:: Given instruction 1 ::
Answer these questions using the biography of James P. Coleman below:
(a) From which school did Coleman receive his law degree, and in what year?
(b) Whom did Coleman defeat for Speaker of the Little Congress?
(c) Who succeeded Coleman as Governor of Mississippi?
:: Given instruction 2 ::
According to the biography of James P. Coleman below, why did Coleman go to Oxford when Clennon Washington King, Jr. attempted to integrate the University of Mississippi?
:: Given instruction 3 ::
Reproduce the passage of the biography of James P. Coleman below that starts at "James Plemon Coleman" and ends at "28, 1991 (aged 77)".

:: Extract to read ::

James P. Coleman

James Plemon Coleman
51st Governor of Mississippi
In office
January 17, 1956  January 19, 1960
Lieutenant Carroll Gartin
Preceded by Hugh L. White
Succeeded by Ross R. Barnett
Personal details
Born January 9, 1914
Ackerman, Mississippi
Died September 28, 1991 (aged 77)
Ackerman, Mississippi
Political party Democratic
Spouse(s) Margaret Janet Dennis
Alma mater George Washington University
Profession Lawyer
Religion Baptist

James Plemon "J.P." Coleman (January 9, 1914  September 28, 1991) was a politician from the state of Mississippi.

He was born in Ackerman, Mississippi. He obtained a law degree from The George Washington University Law School in 1939. As a young man, he served upon the staff of Mississippi Congressman Aaron L. Ford. In Washington, D.C., he made a name for himself by challenging and defeating another young southern congressional staffer and future president, Lyndon Baines Johnson, for Speaker of the Little Congress, a body that Johnson had dominated before Coleman's challenge. Coleman and Johnson became lifelong friends.

Returning to Mississippi, Coleman was elected District Attorney in 1940, and served until 1946, when he became judge on the state circuit court. After a stint as a justice on the Mississippi Supreme Court, Coleman was the Mississippi Attorney General from 1950 to 1956. Coleman became the Governor of Mississippi in 1956 as a moderate candidate in a campaign where he promised to uphold segregation. As governor, he befriended Democratic presidential nominee, Senator John Fitzgerald Kennedy, but set up the State Sovereignty Commission. When Clennon Washington King, Jr. attempted to integrate the University of Mississippi the Governor went to Oxford to prevent Mr. King's matriculation and fulfill his promise of segregation of all schools. He objected to being called a moderate by his critics, preferring to characterize himself as a 'successful segregationist'.[1]

In 1959, Coleman appointed the author Thomas Hal Phillips of Corinth to a vacancy on the Mississippi Public Service Commission created by the resignation of Rubel Phillips, Hal Phillips' younger brother. After his term ended in 1960, Coleman won a seat in the Mississippi House of Representatives and served until 1964. He thus became the only Mississippi politician in history to serve in an elected capacity in all three branches of the state's government.

:: Material supplied ::

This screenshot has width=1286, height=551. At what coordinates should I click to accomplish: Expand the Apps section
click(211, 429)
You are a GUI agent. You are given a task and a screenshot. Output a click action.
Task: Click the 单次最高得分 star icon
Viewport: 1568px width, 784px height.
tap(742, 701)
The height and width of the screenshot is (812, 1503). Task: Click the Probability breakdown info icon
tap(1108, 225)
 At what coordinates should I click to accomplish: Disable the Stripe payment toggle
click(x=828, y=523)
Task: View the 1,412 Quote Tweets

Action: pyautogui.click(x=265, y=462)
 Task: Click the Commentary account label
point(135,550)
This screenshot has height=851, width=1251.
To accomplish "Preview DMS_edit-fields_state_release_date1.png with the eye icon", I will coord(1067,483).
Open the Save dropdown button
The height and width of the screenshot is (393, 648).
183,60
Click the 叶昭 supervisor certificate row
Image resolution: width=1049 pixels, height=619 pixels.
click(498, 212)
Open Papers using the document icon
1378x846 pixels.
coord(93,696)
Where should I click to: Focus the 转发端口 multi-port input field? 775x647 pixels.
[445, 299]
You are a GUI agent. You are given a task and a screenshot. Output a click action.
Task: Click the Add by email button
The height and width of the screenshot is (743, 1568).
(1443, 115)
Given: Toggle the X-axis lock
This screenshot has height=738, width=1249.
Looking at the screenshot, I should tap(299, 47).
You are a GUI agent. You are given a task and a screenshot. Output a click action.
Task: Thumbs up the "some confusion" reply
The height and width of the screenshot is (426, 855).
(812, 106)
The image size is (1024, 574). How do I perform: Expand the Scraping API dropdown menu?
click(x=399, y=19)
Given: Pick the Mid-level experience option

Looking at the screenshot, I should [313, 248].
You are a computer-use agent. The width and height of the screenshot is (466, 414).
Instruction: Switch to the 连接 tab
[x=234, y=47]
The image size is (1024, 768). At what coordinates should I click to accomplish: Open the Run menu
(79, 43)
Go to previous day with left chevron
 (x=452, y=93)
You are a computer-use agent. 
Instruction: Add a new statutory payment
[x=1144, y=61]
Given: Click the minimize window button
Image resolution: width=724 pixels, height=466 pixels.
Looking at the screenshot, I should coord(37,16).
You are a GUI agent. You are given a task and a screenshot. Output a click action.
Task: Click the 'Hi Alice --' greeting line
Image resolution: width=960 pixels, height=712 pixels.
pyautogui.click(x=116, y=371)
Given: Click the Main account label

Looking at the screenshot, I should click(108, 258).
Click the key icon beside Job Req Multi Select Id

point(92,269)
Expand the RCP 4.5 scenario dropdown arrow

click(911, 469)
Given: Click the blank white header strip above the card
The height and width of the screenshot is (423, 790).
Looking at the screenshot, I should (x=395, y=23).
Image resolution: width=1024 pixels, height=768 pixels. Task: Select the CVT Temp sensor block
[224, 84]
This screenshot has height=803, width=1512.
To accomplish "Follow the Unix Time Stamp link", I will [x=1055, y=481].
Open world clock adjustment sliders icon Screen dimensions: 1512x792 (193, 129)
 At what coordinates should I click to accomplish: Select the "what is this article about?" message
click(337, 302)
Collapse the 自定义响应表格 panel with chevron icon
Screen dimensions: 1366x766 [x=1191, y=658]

:: Correct result 1 ::
(a) The George Washington University Law School, in 1939.
(b) Lyndon Baines Johnson.
(c) Ross R. Barnett.

:: Correct result 2 ::
Coleman went to Oxford to keep King from enrolling at the University of Mississippi. He did so to keep his campaign promise that all schools would remain segregated.

:: Correct result 3 ::
James Plemon Coleman
51st Governor of Mississippi
In office
January 17, 1956  January 19, 1960
Lieutenant Carroll Gartin
Preceded by Hugh L. White
Succeeded by Ross R. Barnett
Personal details
Born January 9, 1914
Ackerman, Mississippi
Died September 28, 1991 (aged 77)